A Wonder-Filled, Fun Journey Through Time And Space

Linda Addison’s review of Voyagers has appeared in Issue 109 of Space and Time Magazine. It’s short, but so sweet that I’m quoting it here in its entirety:

Voyagers: Science Fiction Poetry from New Zealand, edited by Mark Pirie and Tim Jones (Interactive Press, The Literature Series) contains 152 pages of poetry by various authors; a wonder-filled, fun journey through time and space. From ‘the poetry of the future’ by Anna Rugis; to ‘lumbering space cruisers’ from Bill Sewell; and ‘Dreams of Alien Love’ from Dana Bryce. There are too many to quote here, buy the book and off you’ll go.

Thank you, Linda! If you haven’t yet embarked on this exciting journey, there are lots of ways you can do so:

  • Directly from me (within NZ). I now have a limited number of copies for sale for $28 plus $2 p&p. If you’d like one, please email senjmito@gmail.com with your address and preferred payment method.
  • From an increasing range of bookshops. Unity Books (Wellington and Auckland), Bruce MacKenzie Books in Palmerston North, Madras Cafe Books in Christchurch, and the University Book Shop in Dunedin all have copies, or can take your order if stock has run out.
  • From the publisher.
  • From Amazon.com (in paperback and Kindle e-book formats).
  • From Fishpond.
  • From New Zealand Books Abroad.
  • From Small Press Distribution in the USA.

Voyagers Book Tour: Who Is Reading Where?

Here is the lineup of venues and readers for the Voyagers Book Tour of New Zealand. Like any lineup of readers, this one is subject to change – but I am very much encouraged by the enthusiasm Voyagers poets around the country have shown to take part in the tour.

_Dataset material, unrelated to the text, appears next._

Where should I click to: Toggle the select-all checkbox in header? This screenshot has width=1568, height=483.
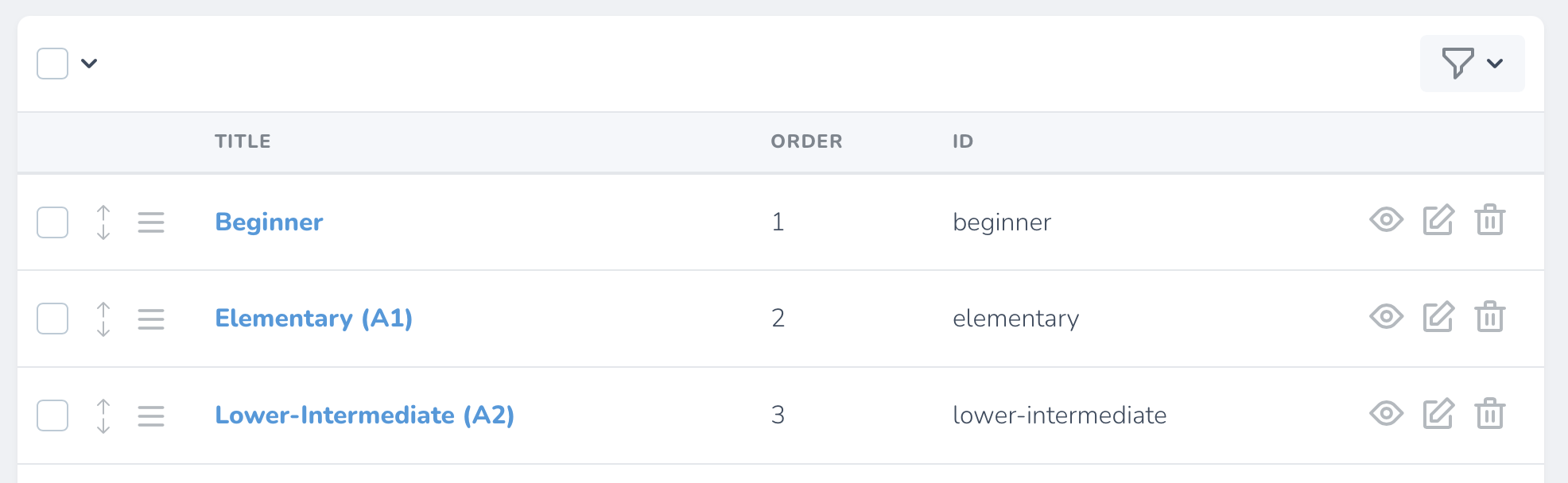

Unfortunately, it wasn’t possible to organise a Hamilton event on the tour.

It’s a real fillip for the tour that Voyagers has received a very good review in the latest issue of the New Zealand Listener (October 10-16, pp. 40-41). I’ll get some quotes from the review up here as soon as I can.

Voyagers Tour Events: Venues and Readers


Dunedin Public Library, First Floor, 14 Oct, 5:30 pm
. Join Sue Wootton, James Dignan, Tim Jones, David Karena-Holmes and IP Director Dr David Reiter to kick off the national tour of Voyagers: Science Fiction Poetry from New Zealand – plus open mike for science fiction poetry.

Dunedin, Circadian Rhythm Café, 72 St Andrew St, 15 Oct, 7 pm. Our event here will feature Sue Wootton, Jenny Powell, James Dignan, David Eggleton, David Karena-Holmes, Tim Jones and David Reiter – plus open mike for science fiction poetry.

Christchurch, Madras Café Books, 165 Madras St, 16 Oct, 5 pm
, with Owen Marshall, James Norcliffe, David Gregory, Tim Jones and David Reiter – plus open mike for science fiction poetry.

Wellington Central Library, 19 Oct, 5:30 pm
, with Janis
Freegard, Robin Fry, Helen Rickerby (tbc), Jack Perkins, Rachel McAlpine, Jane Matheson, Harvey Molloy, Marilyn Duckworth, Tim Jones, Mark Pirie and David Reiter

Kapiti Coast, Paraparaumu Library, 179 Rimu Road, 20 Oct, 5:30 pm for 6 pm
,
featuring Puri Alvarez, Nic Hill, Harvey Molloy, Helen Rickerby, Michael O’Leary, Janis Freegard and David Reiter – plus open mike for science fiction poetry.

Auckland Central Library, 22 Oct, 5.30pm,
, with Raewyn Alexander, Jacqueline Ottaway, Iain Sharp, Michael Morrissey, Anna Rugis, Alastair Paterson, Iain Britton, Thomas Mitchell, Janet Charman and David Reiter

Devonport, Depot Arts Space, 28 Clarence Street, 24 Oct, 6:30 pm, with Iain Britton, Alistair Paterson, Andrew Fagan, Janet Charman, Anna Rugis, Thomas
Mitchell and David Reiter – plus open mike for science fiction poetry, if time permits.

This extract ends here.